Jobs in Alabama
What jobs or careers are in Alabama?
Categories of workplaces in Alabama range from military and defense contractors to space program specialists, agriculture and leisure services. Six month employment trends for 2005 are depicted graphically in the following chart.
Where are the jobs in Alabama?
Urban areas are better sources for employment and diversity. Rural areas are well suited for natural resource, mining, agricultural positions though in smaller numbers. The Gulf Coast is a highlighted area for leisure and hospitality employment opportunities.
What is the economic growth potential in this state?
Projected annual growth in Alabama at 1.32% is near national average from 2002-2012. Alabama is expected to have about 2.4 million workers by 2012. Professional industries are expected to be the fastest group, with an increase of about 88,750 jobs in that time period. Government service is expected to grow by about 11,000 jobs, while mining and natural resources positions are expected to drop by 12,000 jobs. Some growth is predicted for maintenance, repair, transportation and office and administrative support and sales areas. Remaining industries are likely to continue to progress at moderate levels.
How many people live in this state?
Overall earnings in Alabama tend to be lower than more urban and more northern states.
The cost of living and tax rates are lower also. The population of Alabama is approximately
4,530,182 people with a slight trend towards increasing since the year 2000. About 70% of this population is white and about 26% is Black or African American. The Hispanic population is less than 2% overall but higher in areas where economic growth is happening. This is a growing segment of the Alabama populace. Most people travel about 25 minutes to work and live in single family households, though there are local variations.

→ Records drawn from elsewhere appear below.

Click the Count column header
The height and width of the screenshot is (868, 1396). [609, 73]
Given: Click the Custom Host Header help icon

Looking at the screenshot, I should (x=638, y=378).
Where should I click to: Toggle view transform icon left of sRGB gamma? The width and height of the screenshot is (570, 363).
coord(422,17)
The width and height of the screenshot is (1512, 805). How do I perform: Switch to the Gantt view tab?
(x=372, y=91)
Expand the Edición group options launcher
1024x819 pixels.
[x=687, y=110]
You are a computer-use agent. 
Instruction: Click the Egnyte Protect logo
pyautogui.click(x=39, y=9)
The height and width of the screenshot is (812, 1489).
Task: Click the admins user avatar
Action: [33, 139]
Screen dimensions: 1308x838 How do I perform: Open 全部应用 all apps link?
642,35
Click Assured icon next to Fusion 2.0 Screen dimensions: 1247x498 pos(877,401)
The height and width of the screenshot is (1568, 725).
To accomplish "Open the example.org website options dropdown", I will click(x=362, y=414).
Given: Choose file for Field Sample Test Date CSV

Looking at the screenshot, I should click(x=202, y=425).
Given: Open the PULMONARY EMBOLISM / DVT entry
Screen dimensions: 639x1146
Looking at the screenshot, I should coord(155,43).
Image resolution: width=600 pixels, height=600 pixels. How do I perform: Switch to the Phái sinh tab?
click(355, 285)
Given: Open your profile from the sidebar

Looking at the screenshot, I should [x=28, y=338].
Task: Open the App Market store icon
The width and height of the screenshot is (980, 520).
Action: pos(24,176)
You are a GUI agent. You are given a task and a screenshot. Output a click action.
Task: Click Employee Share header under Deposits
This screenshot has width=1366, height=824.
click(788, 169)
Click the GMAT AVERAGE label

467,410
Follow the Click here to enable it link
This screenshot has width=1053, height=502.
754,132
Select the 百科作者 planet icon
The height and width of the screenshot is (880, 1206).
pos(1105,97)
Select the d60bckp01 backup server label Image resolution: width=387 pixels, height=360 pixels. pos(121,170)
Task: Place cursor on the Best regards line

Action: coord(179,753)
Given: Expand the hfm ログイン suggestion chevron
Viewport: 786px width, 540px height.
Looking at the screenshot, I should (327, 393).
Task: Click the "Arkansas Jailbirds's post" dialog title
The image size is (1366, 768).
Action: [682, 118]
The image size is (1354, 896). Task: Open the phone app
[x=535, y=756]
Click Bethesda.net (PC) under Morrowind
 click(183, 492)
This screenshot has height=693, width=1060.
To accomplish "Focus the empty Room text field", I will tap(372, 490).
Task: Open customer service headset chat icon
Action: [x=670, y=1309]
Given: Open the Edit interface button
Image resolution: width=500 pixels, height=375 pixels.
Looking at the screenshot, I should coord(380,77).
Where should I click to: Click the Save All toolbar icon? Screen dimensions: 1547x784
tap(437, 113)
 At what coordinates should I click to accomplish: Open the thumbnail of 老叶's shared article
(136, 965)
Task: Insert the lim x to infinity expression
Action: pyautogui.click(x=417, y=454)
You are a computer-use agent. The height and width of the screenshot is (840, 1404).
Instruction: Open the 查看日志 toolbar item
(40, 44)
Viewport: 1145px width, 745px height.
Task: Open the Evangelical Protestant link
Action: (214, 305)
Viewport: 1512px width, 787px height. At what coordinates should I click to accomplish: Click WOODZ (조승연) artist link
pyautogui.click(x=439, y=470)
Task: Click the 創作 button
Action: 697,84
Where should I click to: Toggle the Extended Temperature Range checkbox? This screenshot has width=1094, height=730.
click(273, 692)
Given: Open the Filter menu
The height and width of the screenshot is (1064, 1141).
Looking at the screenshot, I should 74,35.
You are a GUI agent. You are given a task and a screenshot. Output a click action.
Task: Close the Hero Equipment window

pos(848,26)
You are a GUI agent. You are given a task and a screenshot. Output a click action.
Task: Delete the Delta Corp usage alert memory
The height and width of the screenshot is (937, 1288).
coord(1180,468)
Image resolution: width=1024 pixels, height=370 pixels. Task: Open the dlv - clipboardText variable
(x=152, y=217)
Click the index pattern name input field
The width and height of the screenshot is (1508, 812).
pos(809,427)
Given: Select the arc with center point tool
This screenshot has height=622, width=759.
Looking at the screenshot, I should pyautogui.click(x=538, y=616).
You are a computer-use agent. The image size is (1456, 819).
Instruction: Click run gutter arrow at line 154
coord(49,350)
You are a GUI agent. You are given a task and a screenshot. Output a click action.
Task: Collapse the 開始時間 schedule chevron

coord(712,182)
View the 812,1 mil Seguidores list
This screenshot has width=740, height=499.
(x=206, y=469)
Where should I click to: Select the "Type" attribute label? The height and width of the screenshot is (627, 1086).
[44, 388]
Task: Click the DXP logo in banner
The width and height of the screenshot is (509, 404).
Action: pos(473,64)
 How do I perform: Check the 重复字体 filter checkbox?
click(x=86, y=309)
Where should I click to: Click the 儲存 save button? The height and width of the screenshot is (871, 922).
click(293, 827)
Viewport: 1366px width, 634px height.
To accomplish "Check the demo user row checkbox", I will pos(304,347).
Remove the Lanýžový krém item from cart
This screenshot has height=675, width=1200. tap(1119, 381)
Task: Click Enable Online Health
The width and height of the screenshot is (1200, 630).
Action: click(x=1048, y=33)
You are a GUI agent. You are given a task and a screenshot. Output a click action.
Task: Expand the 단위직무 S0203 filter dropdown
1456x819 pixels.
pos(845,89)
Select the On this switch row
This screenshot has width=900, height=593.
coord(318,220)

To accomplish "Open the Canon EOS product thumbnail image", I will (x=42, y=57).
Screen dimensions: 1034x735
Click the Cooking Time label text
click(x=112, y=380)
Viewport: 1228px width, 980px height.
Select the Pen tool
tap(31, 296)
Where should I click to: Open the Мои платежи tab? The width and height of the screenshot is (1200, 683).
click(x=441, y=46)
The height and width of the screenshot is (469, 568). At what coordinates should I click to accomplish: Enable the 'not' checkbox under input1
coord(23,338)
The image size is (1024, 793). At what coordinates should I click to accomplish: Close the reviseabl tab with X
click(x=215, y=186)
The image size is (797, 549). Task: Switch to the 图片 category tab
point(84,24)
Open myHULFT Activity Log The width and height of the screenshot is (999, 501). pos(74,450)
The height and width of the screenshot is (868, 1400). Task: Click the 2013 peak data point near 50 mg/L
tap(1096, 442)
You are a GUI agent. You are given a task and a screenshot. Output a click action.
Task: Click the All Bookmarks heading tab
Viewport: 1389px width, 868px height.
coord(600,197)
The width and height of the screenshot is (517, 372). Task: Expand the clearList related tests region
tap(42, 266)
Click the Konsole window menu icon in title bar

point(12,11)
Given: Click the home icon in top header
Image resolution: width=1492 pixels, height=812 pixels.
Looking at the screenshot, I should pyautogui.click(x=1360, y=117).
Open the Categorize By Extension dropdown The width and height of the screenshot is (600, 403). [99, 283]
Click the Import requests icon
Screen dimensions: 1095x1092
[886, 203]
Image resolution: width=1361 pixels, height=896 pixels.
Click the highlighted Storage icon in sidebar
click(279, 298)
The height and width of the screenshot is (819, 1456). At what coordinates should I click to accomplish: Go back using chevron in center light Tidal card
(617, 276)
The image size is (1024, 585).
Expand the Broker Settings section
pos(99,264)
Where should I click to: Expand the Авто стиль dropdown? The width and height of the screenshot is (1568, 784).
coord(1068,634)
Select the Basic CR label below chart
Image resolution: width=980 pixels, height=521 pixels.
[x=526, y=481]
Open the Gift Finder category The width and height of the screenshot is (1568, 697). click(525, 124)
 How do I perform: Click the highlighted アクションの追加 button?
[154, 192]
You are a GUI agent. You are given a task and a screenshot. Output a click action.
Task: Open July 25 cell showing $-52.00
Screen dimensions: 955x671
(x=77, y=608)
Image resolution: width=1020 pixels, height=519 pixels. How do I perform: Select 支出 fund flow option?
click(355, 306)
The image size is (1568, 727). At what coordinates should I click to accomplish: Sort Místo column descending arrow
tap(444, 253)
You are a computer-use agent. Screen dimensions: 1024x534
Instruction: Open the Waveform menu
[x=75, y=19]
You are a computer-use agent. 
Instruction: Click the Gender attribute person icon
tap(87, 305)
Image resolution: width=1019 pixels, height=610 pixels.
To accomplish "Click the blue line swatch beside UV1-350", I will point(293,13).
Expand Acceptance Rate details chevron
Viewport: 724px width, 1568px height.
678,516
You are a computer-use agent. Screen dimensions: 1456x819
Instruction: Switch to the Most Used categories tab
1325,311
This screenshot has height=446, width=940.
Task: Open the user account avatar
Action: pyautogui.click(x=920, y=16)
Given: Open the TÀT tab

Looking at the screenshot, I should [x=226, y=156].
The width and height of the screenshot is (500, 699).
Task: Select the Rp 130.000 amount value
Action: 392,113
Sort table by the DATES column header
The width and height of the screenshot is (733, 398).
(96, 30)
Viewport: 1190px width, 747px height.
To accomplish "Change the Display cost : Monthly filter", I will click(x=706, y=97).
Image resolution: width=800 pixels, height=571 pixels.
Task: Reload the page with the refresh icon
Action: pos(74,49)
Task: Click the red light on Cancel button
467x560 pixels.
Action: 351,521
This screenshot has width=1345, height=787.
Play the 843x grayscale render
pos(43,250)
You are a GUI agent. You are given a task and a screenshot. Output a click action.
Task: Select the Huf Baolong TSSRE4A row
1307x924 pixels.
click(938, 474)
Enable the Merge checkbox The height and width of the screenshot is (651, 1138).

What careers offer stable employment?
A Table from the sourced websites below show slight increases in construction, education, health services and professional and business services which results in an overall slight increase in the civilian work force. Financial and information service markets are holding steady as are the manufacturing industries and leisure and hospitality industries.
The expectation was that due to the Gulf Coast damages from the hurricanes of 2004 and 2005 the leisure industry would show a decline in available jobs. This did not happen in a broad sense, though some specific locations were adversely affected by the storms and are responsible for significant increases in the construction industry.
With significant National Guard deployments, the civilian workforce in government areas has shown a decline during this time. Other decreases in employment were also slight in areas of trade, transportation and utilities and other services. No conclusive data is available regarding agricultural employment from these sources. Overall it is an important part of Alabamas economy though the number of individuals employed is lower than urban employment categories.